Besides that, the next easiest option would probably be to use ExecuteScript to write a simple script that reads the first line and converts the spaces in the column names to underscores, and then wrote it back out converted along with all the other unmodified lines.

It is possible there might be a way to do it with ReplaceText, but I'm not exactly sure how to modify only the first line.

View solution in original post

4 REPLIES 4

avatar
Master Guru

One way would be to define the schema ahead of time in one of the schema registries, and then have your CSVReader's Schema Access Strategy set to "Schema Name" so that it uses the schema from the registry, and then tell it to ignore the first line of the CSV. The downside is you have to define the schema rather than just using the column headers.

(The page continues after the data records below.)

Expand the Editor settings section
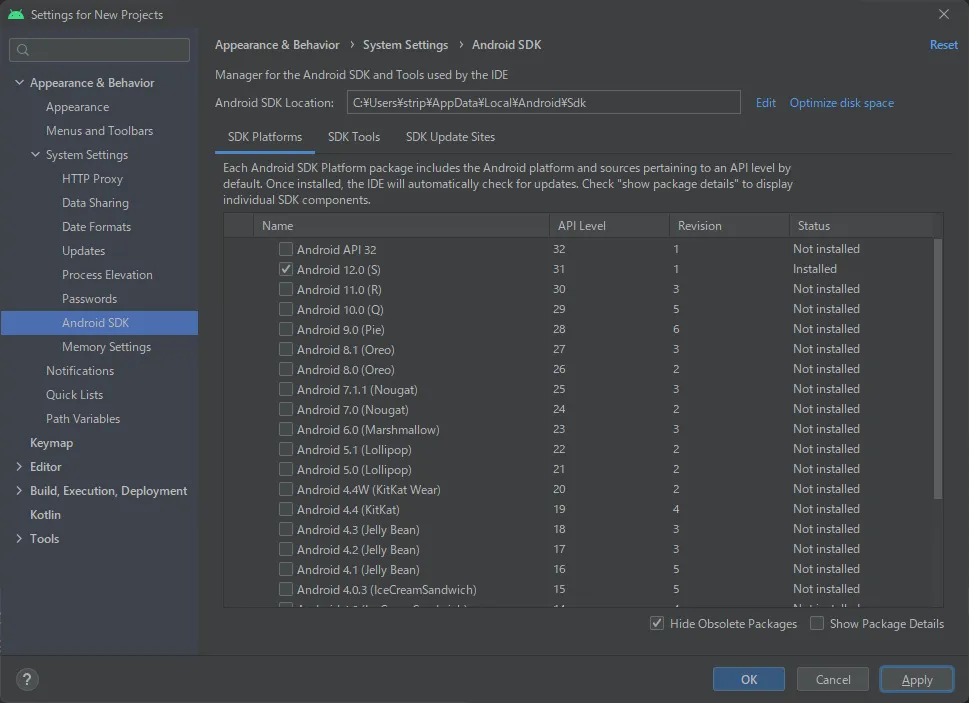 (x=19, y=467)
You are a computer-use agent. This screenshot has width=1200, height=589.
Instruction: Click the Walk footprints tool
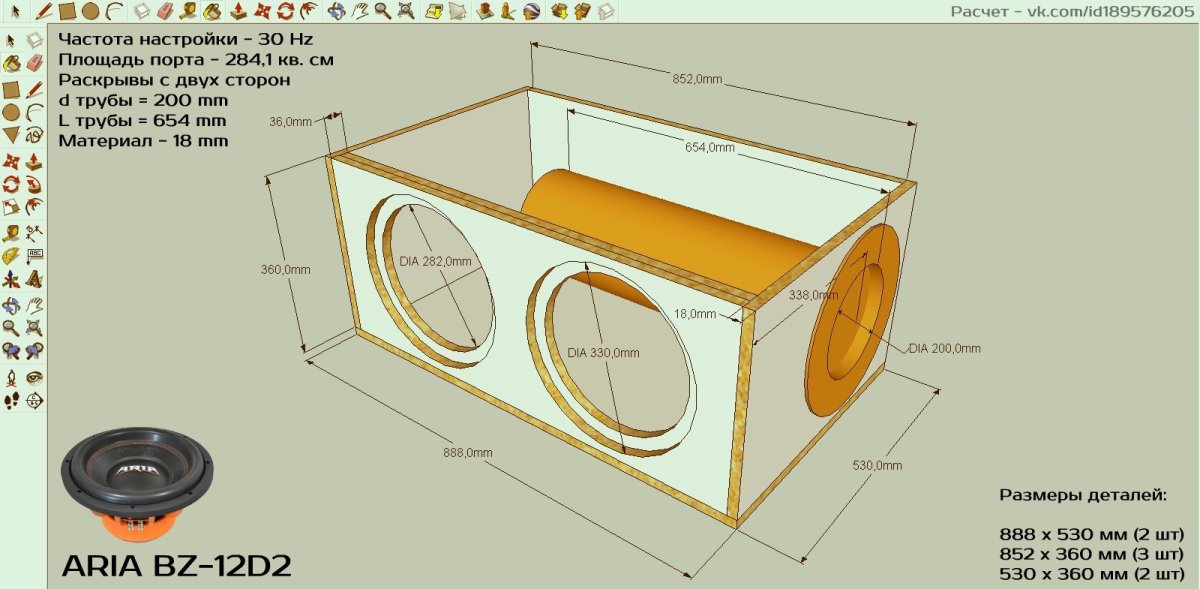point(11,401)
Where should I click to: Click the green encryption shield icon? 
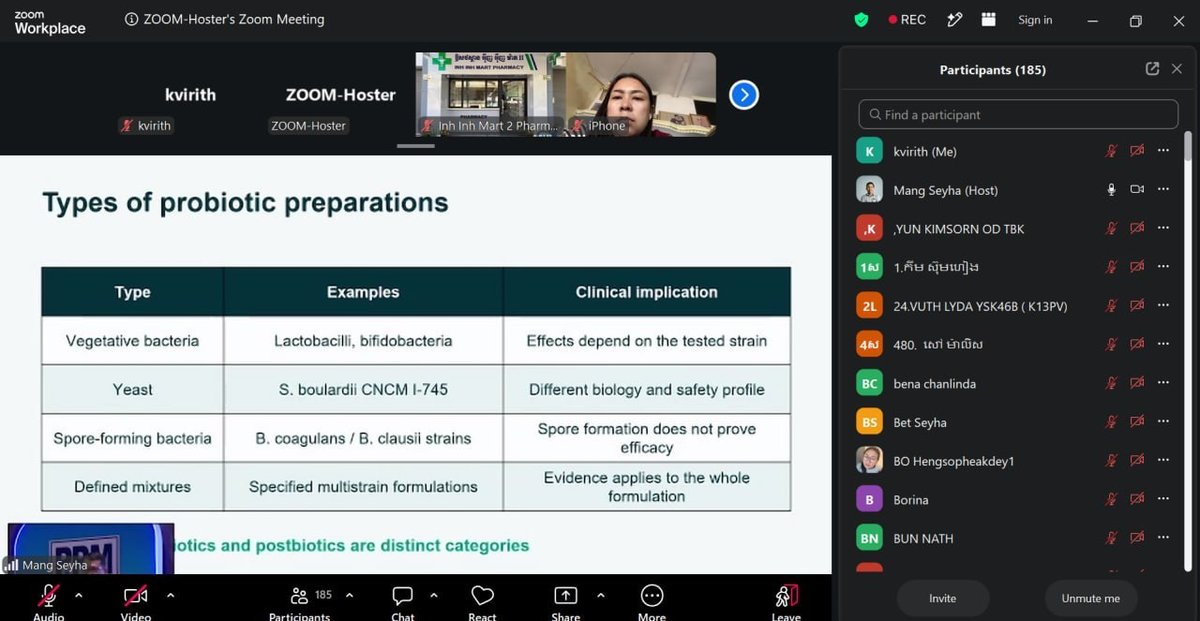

Besides that, the next easiest option would probably be to use ExecuteScript to write a simple script that reads the first line and converts the spaces in the column names to underscores, and then wrote it back out converted along with all the other unmodified lines.

It is possible there might be a way to do it with ReplaceText, but I'm not exactly sure how to modify only the first line.

avatar
Master Guru

Adding to Bryan's answer, if you have the schema available to put in the registry, you can set it to Validate Field Names to false, meaning you could have field names defined in the Avro schema that do not conform to the stricter Avro rules.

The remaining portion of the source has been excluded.